- [Source data]:
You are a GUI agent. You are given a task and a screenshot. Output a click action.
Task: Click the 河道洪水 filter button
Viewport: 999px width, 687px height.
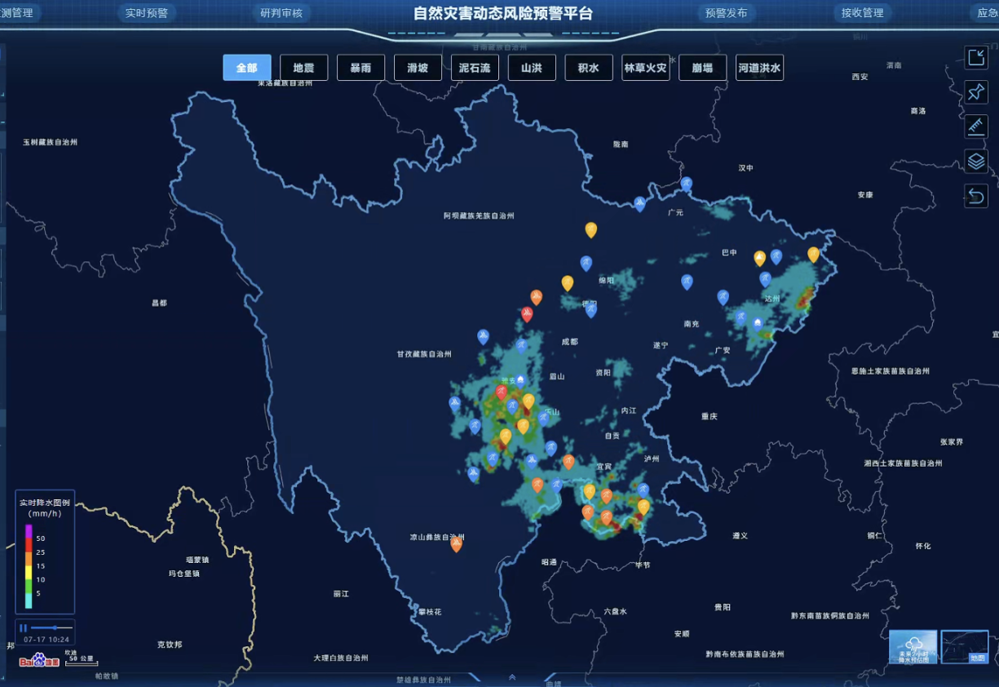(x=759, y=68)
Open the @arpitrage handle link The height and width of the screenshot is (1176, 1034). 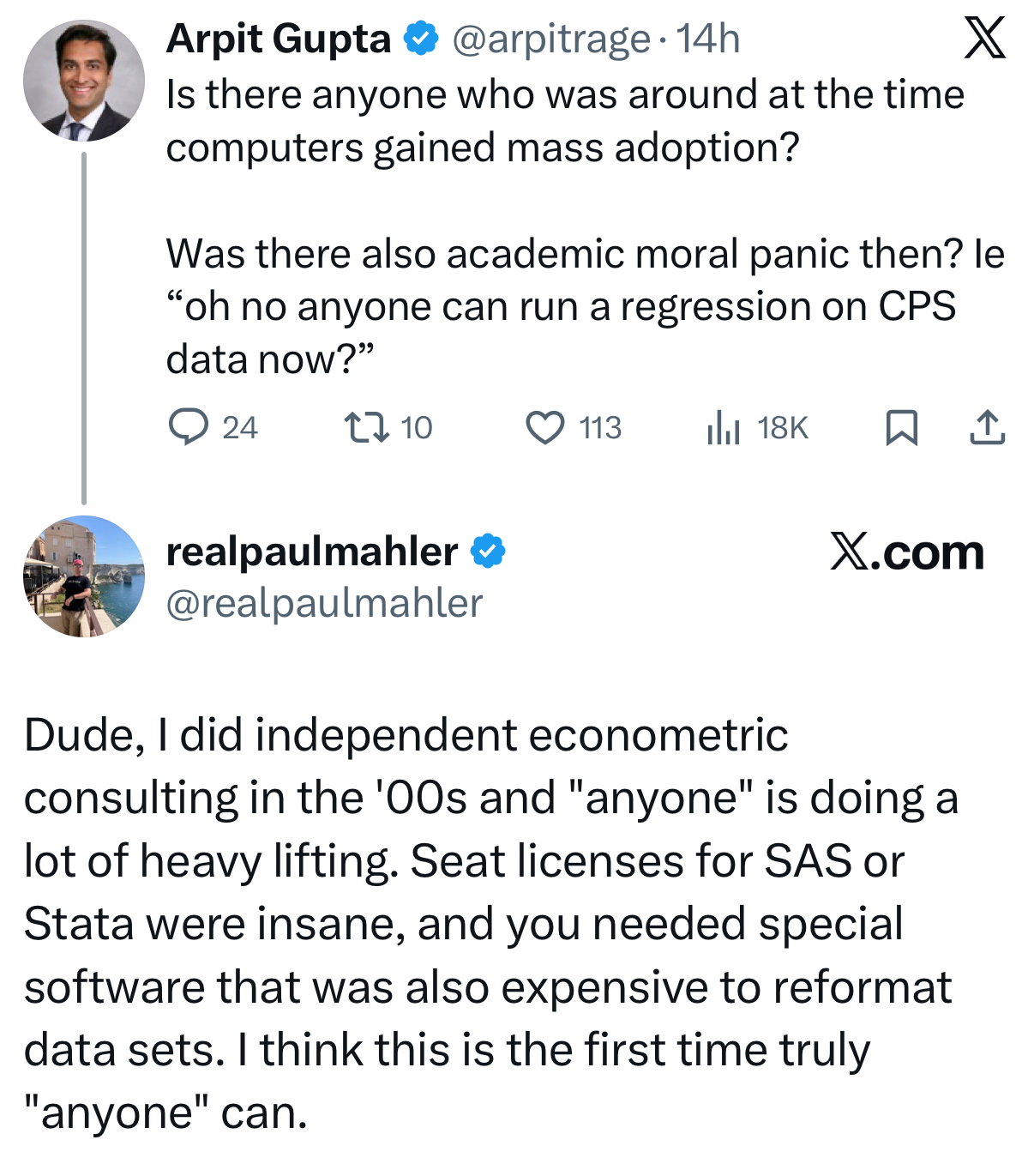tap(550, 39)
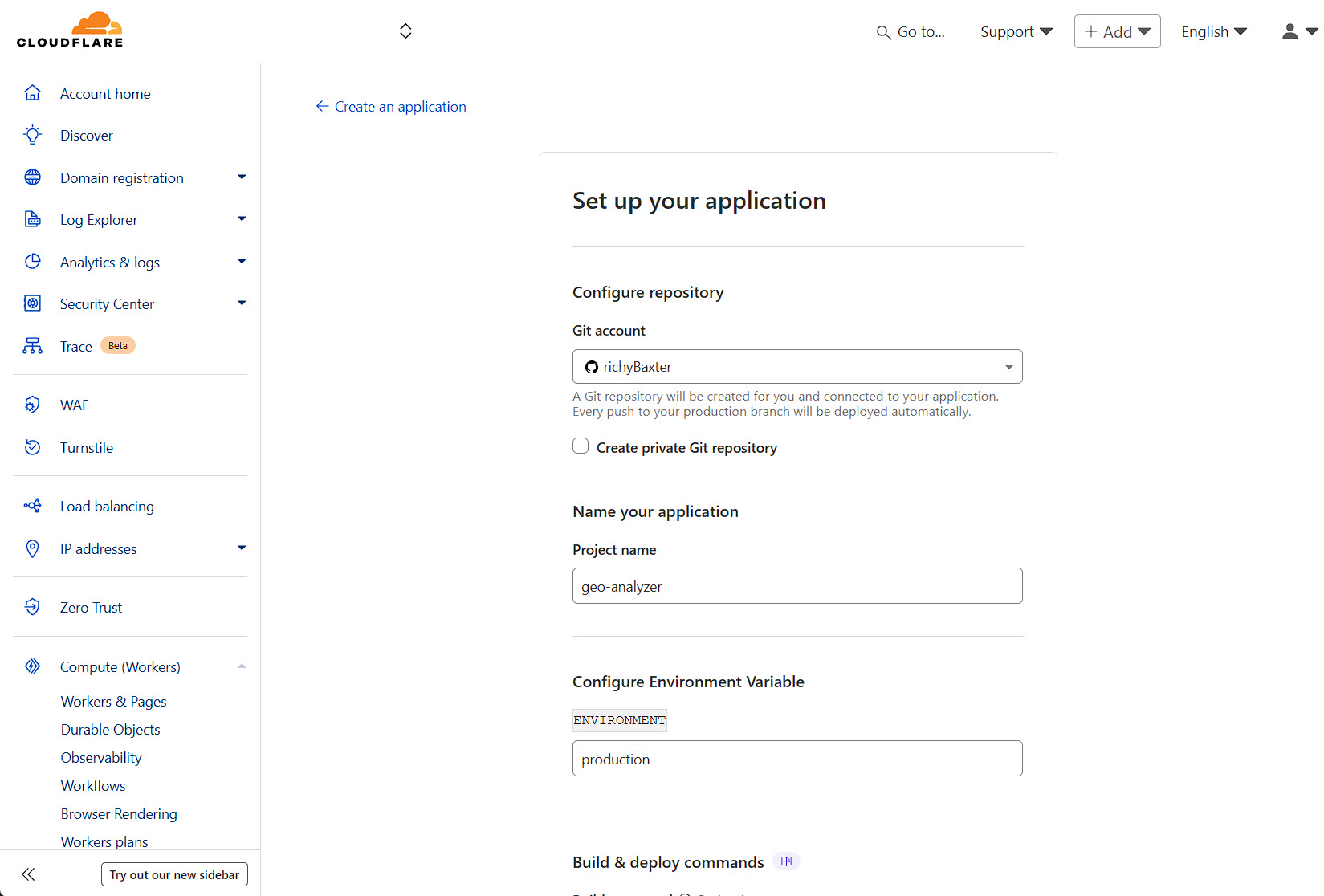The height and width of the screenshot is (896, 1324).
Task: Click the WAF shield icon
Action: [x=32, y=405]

- [Task details]:
Put the lines from the start of the source data through the line containing "(x=759, y=68)", inclusive, into a Markdown table with columns Row and Line, omitting blank lines and leaving out the pictures.

- [Result for this task]:
| Row | Line |
|---|---|
| 1 | You are a GUI agent. You are given a task and a screenshot. Output a click action. |
| 2 | Task: Click the 河道洪水 filter button |
| 3 | Viewport: 999px width, 687px height. |
| 4 | (x=759, y=68) |